*** Opening DATA PROVIDED ***
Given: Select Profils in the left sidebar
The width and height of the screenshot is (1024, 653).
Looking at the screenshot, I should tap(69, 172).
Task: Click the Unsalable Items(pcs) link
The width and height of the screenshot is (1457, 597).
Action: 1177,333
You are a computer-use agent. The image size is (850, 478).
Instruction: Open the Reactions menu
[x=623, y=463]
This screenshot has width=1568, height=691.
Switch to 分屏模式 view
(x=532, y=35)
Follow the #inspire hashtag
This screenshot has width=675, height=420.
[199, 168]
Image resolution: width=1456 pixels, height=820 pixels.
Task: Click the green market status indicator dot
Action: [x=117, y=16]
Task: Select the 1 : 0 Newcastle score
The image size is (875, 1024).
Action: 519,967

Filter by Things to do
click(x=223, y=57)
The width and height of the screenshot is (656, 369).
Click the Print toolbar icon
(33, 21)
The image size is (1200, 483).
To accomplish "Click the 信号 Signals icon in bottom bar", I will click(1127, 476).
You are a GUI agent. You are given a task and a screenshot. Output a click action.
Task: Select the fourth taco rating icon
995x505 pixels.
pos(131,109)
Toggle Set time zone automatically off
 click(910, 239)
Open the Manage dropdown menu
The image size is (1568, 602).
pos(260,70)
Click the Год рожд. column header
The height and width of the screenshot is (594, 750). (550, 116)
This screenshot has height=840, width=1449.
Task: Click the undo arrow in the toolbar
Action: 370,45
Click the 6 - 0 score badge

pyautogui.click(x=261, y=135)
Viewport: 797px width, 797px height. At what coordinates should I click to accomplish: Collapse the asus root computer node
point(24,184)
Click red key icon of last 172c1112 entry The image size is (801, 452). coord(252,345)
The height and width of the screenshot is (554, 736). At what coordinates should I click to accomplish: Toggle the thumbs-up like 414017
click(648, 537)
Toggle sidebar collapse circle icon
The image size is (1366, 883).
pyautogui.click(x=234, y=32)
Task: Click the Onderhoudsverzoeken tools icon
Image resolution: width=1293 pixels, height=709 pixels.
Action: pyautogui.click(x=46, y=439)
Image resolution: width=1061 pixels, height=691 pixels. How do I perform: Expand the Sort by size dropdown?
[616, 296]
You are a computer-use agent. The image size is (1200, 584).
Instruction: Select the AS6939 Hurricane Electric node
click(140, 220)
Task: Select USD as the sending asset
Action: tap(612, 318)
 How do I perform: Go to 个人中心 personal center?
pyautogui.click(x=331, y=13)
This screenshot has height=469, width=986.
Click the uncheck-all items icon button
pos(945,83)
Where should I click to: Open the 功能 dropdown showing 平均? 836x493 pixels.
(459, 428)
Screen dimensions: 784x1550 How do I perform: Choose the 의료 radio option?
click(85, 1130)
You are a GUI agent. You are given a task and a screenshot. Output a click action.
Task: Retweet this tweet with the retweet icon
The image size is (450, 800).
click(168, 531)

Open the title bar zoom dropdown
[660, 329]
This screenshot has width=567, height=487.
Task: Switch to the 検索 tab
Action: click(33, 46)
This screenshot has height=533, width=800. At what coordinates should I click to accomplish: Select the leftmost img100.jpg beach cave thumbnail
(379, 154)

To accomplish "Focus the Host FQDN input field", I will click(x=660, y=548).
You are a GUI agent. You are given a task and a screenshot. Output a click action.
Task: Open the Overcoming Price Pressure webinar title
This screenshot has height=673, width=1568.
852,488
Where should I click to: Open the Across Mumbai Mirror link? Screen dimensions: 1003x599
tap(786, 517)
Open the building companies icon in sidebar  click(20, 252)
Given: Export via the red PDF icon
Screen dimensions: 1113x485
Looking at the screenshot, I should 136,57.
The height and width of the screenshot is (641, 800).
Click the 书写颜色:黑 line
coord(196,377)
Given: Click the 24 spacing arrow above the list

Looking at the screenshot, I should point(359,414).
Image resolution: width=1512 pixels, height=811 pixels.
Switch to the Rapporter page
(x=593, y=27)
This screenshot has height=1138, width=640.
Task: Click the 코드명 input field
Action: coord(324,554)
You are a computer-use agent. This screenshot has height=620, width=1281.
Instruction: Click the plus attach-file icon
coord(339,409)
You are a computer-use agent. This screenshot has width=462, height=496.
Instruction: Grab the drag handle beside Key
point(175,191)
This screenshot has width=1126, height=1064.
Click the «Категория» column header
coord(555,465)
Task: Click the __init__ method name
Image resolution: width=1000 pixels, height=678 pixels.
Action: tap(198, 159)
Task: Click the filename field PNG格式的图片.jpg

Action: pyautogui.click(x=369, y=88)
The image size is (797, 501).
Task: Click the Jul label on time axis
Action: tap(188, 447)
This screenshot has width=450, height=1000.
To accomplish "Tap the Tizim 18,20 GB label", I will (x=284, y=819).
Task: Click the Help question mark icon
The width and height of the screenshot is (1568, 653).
*** Closing DATA PROVIDED ***
#### EXERCISE BRIEF
Return from the data every line that holds "agent".

#### RESPONSE TO THIS TASK
You are a computer-use agent. The image size is (850, 478).
You are a GUI agent. You are given a task and a screenshot. Output a click action.
You are a computer-use agent. The image size is (1200, 584).
You are a GUI agent. You are given a task and a screenshot. Output a click action.
You are a GUI agent. You are given a task and a screenshot. Output a click action.
You are a computer-use agent. This screenshot has height=620, width=1281.
You are a computer-use agent. This screenshot has width=462, height=496.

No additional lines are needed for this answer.